That same old song Intensified Blockade & Gunboat Diplomacy


The case of Steve Marshall the English travel agent based in Tenerife is, Granma reports, back in the headlines. A story in the Spanish daily Público notes the consequences on Marshall’s business of the US’s criminal blockade on commerce with Cuba.

In March ’07 a report compiled by the San Francisco Bay Area Lawyers’ Committee for Civil Rights (LCCR) noted that an increasing number of private businesses, such as banks, mortgage companies, car dealerships, health insurers, landlords, and employers, check the names of customers or applicants against a U.S. Treasury Department terrorist list.

The LCCR report notes that terrorist lists compiled by executive agencies, without judicial determinations, are proliferating despite Supreme Court cases concerning government loyalty lists of the McCarthy era. In one case Justice Black recorded that, “…basic law…wisely withheld authority for resort to executive investigations, condemnations and blacklists as a substitute for…trial and conviction in accordance with procedural safeguards of the Bill of Rights.” Apparently no longer.

The report concludes that “watchlist screening penalizes not just those who are actually on the lists, but many other people whose only ‘offense’ is to share a name” noting also that the administered laws apply across the economy not simply to particular industries or transactions, thus lending ample threat to civil rights.

"Uh, Oh, here we go again," gunboat diplomacy

Elsewhere in the media the website Floating Steel is asking the simply question; is the new US Fourth Fleet gunboat diplomacy?
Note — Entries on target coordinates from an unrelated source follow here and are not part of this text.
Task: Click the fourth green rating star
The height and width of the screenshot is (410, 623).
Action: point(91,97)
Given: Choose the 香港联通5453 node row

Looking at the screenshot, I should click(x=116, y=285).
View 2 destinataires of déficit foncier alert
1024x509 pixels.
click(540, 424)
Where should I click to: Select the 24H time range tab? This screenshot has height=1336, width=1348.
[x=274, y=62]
Citing Fidel’s article on the issue, which highlights the US interventionist record in the Americas and laments the vast expense of re-establishing the 4th fleet at a time when the “problems of food prices, energy, unequal trade, an economic recession…” should be “consuming the time and energy of the leaders”.
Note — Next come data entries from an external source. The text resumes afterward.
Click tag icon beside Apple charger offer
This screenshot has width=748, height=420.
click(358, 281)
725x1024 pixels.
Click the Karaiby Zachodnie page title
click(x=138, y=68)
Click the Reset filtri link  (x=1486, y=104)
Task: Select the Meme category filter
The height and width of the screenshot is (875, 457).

Frank Mora, of the National War College, is reported as saying that "(t)he United States' obsession with Venezuela, Cuba and other things indicates they (the US) are going to use more military force, going to use that instrument more often," .
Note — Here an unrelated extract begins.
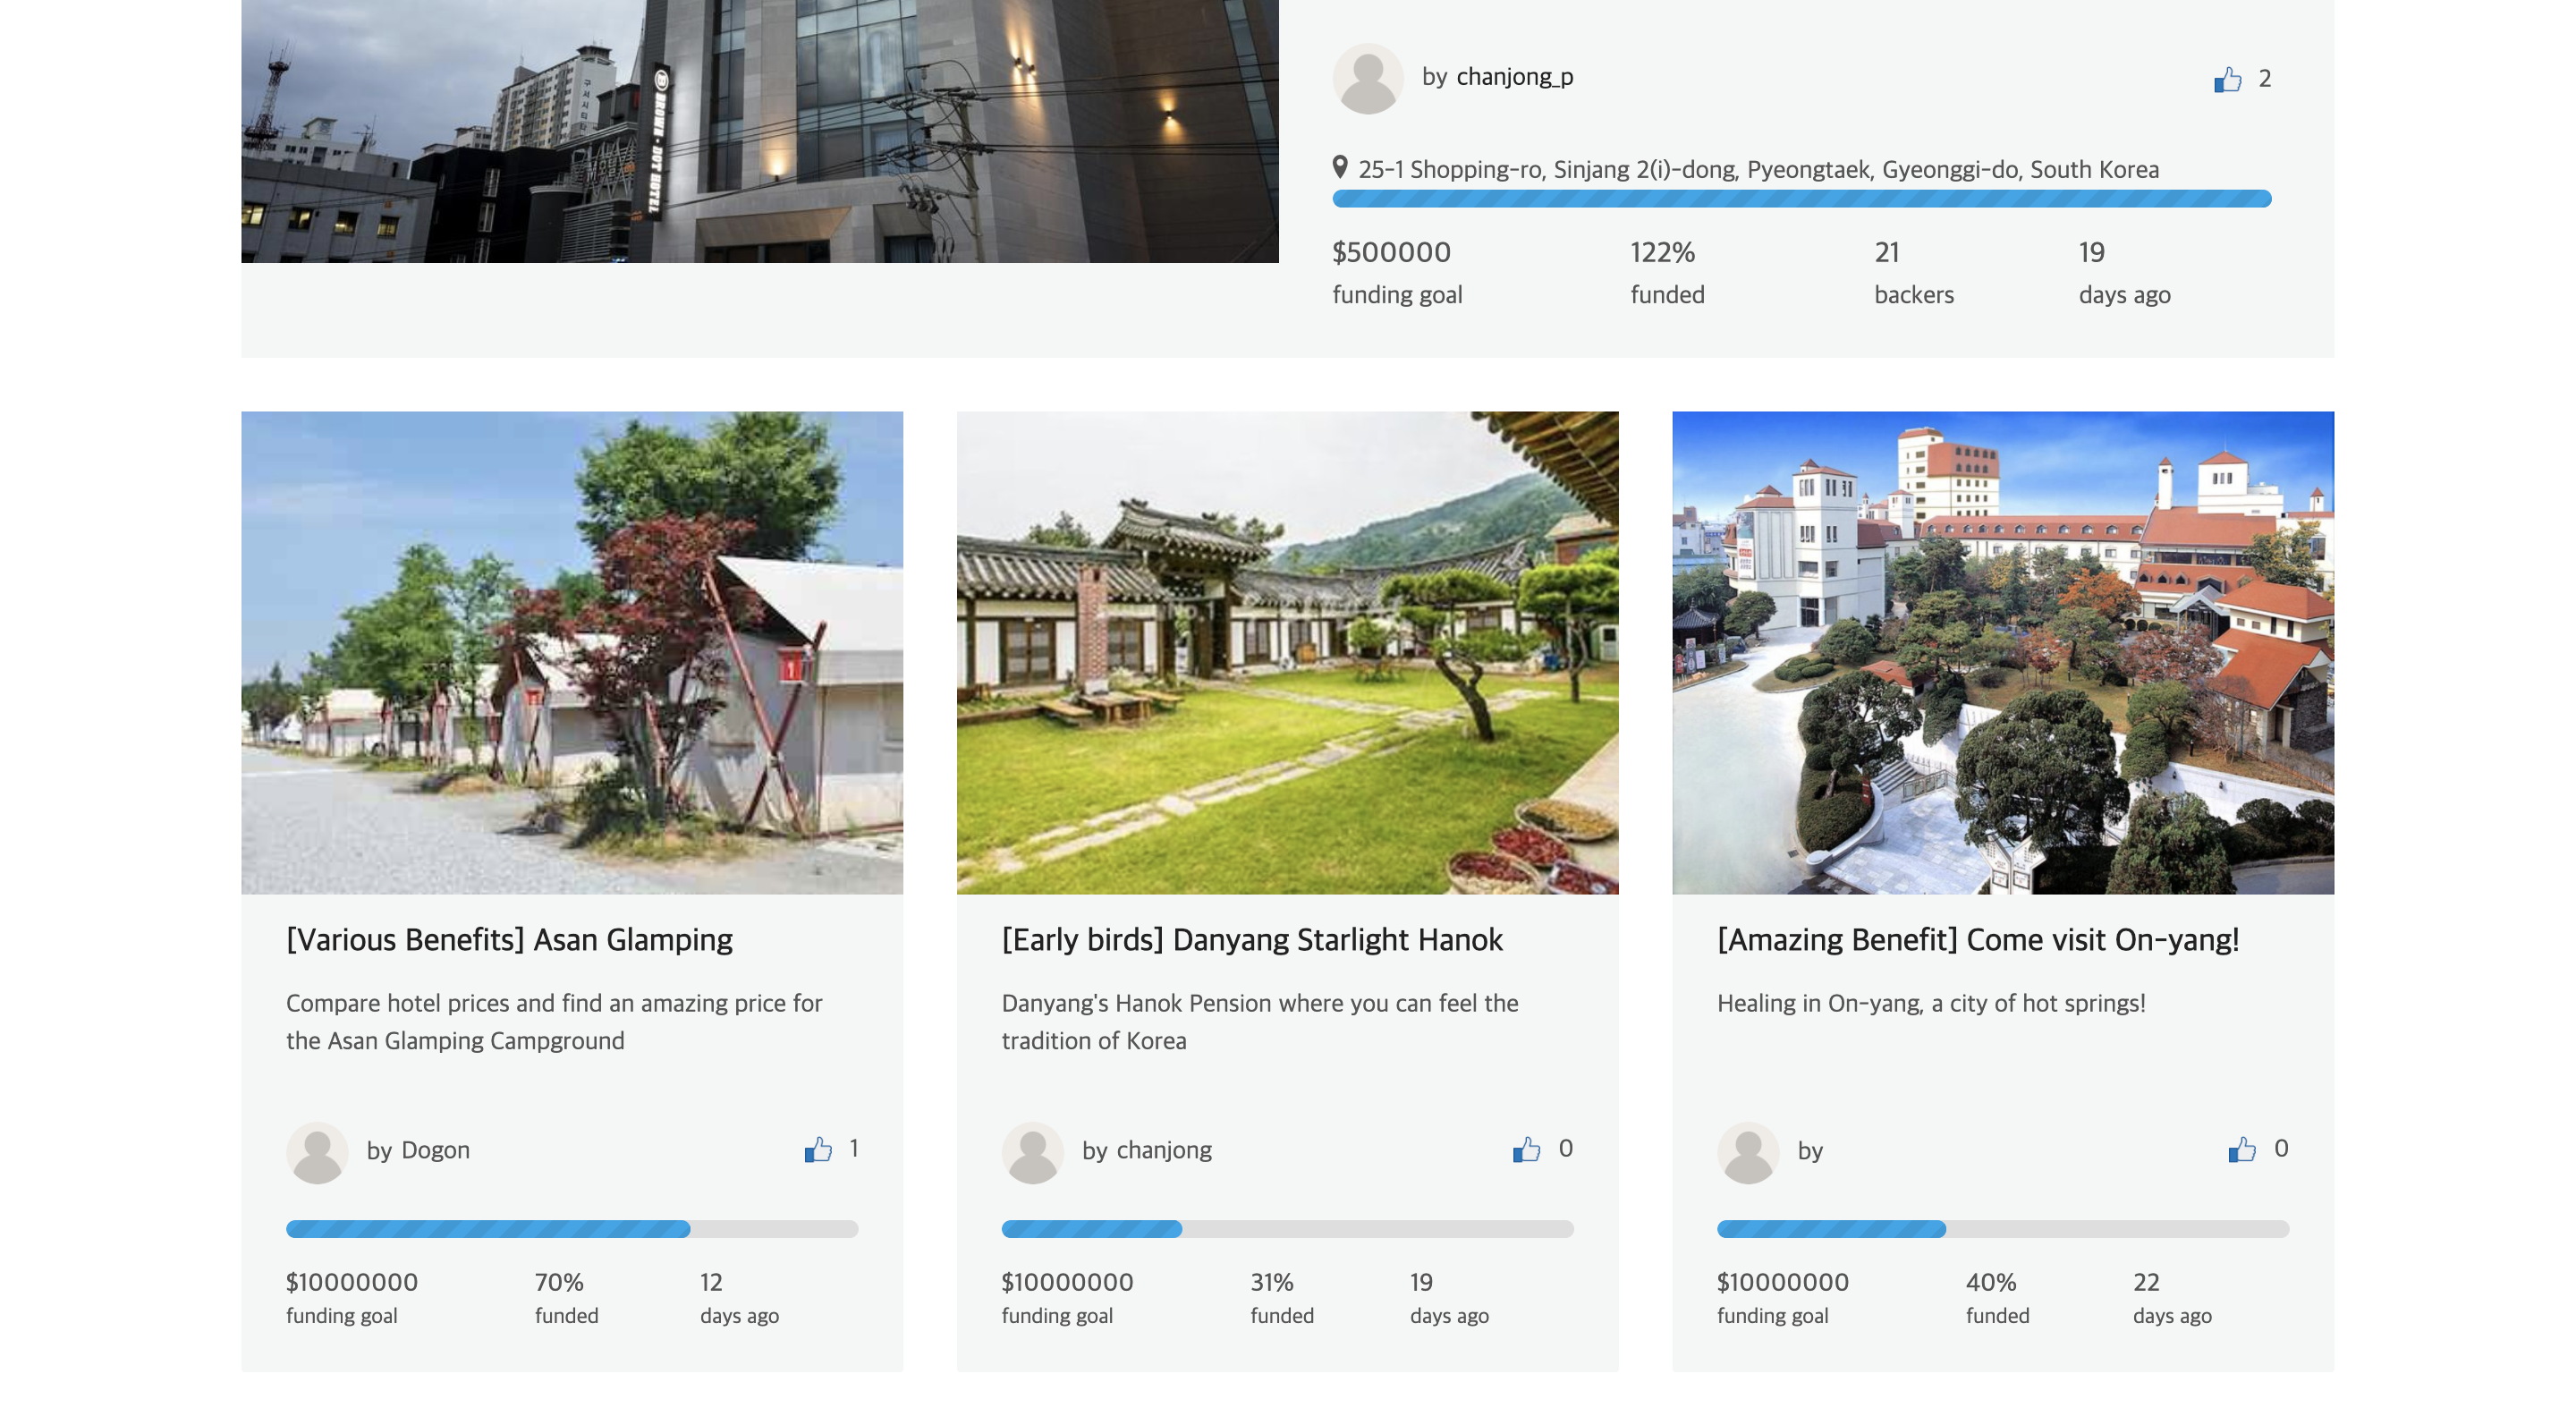Click thumbs-up on Asan Glamping card
Viewport: 2576px width, 1408px height.
click(x=818, y=1149)
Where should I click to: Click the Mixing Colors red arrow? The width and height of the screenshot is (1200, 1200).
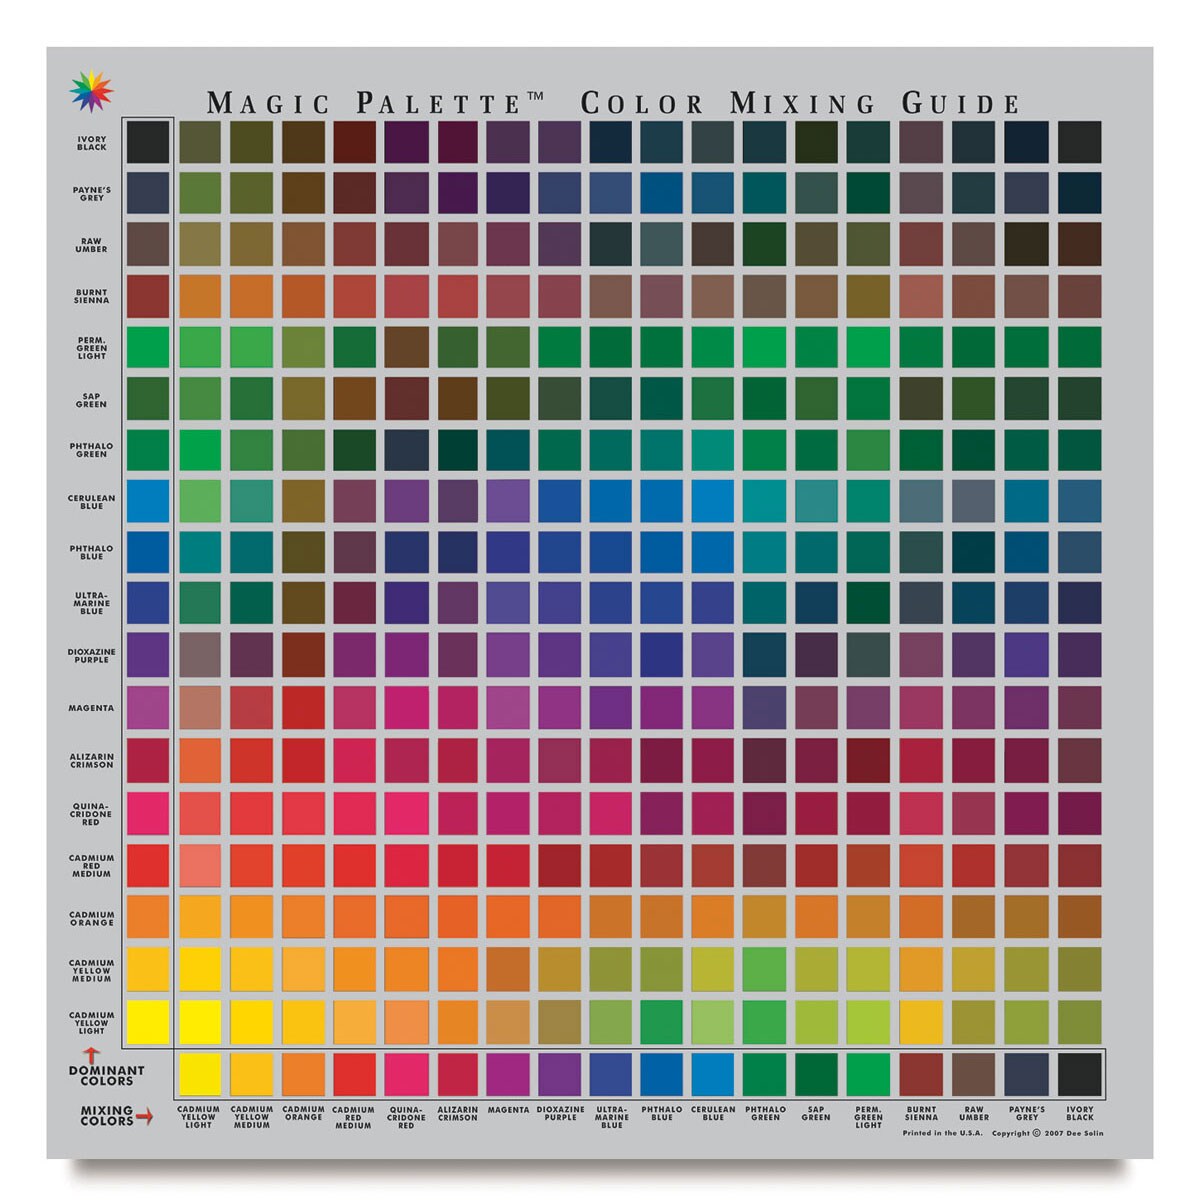[x=146, y=1114]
Mora who shares an opposing view claims that "this is not about the United States trying to use this military instrument to invade or coerce any country, but to actually work together with other countries…” citing, by way of example, the presence of the amphibious assault ship, USS Boxer, which is “ currently working its way down the Pacific coast of Central America and South America with doctors, dentists and engineers to work on community health care and construction projects”.

None, it appears, have noticed that Cuba carries out exactly the same activates internationally, and on a far bigger scale without resorting to armed escorts to facilitate the exercise.